The Food and Drug Administration is taking interest in craft breweries by proposing new regulations that could cost beer makers to keep their brews on-tap. The regulations will require breweries to list nutritional information on their alcoholic beverages if they want to remain on the menu at big chain restaurants and brew pubs that have 20 or more locations. The proposal goes into effect by Dec. 1, 2016.
Reports indicate that craft brewers maintain they have no problem with full transparency, but the real issue comes down to cost. Small breweries would have to spend hundreds of dollars per beer to analyze the nutritional value of each type sold. Spending roughly at least $300 per brand, per year, or even $1,000 to perform an analysis and testing on their brews, officials say with testing and labeling expenses, it would eventually inhibit the little brewers from getting "crafty" with seasonal beers.
The regulations were supposed to kick-in December 1, 2015, but were extended until December 2016, giving the craft beer industry more time to get its labeling in order.
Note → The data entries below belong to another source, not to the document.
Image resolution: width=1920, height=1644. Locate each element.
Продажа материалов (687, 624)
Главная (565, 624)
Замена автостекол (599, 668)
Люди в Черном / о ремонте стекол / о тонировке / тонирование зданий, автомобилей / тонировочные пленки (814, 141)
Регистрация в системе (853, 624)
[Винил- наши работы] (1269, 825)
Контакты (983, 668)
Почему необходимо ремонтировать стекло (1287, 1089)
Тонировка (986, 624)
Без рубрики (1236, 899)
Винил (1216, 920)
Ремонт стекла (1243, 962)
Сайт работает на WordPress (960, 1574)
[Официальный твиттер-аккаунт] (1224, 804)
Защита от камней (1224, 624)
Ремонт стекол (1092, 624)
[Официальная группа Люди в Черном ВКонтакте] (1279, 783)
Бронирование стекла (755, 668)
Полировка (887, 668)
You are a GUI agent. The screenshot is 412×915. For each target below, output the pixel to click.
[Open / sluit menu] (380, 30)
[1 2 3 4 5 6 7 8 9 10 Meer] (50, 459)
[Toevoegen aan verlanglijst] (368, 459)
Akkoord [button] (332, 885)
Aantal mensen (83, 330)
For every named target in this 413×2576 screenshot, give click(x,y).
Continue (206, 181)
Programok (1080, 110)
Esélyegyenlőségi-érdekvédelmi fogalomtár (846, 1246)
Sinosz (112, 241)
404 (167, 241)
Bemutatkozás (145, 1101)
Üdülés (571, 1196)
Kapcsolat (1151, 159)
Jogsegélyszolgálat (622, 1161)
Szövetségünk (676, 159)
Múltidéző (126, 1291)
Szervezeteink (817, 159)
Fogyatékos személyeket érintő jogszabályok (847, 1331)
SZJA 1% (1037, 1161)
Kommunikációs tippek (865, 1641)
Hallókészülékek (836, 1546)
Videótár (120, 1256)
"We're not going to surprise anybody when that caloric count doesn't say zero. People generally know what they've signed up for," says Mike Lawinski, owner of Fate Brewing Co. in report this week from ABC Action News. “"People do count calories and watch what they intake, otherwise there wouldn't be a such thing as ultra-beers," adds Justin Tilotta with Twisted Pine Brewing Co.
"Craft brewers would love ingredients to be listed as well" says Lawinski. "Full disclosure of ingredients because that's really what separates us as ‘craft,’ and a lot of the bigger breweries are using GMO ingredients and high fructose ingredients.”
But the real issue of cost can't be ignored for small craft breweries, he adds.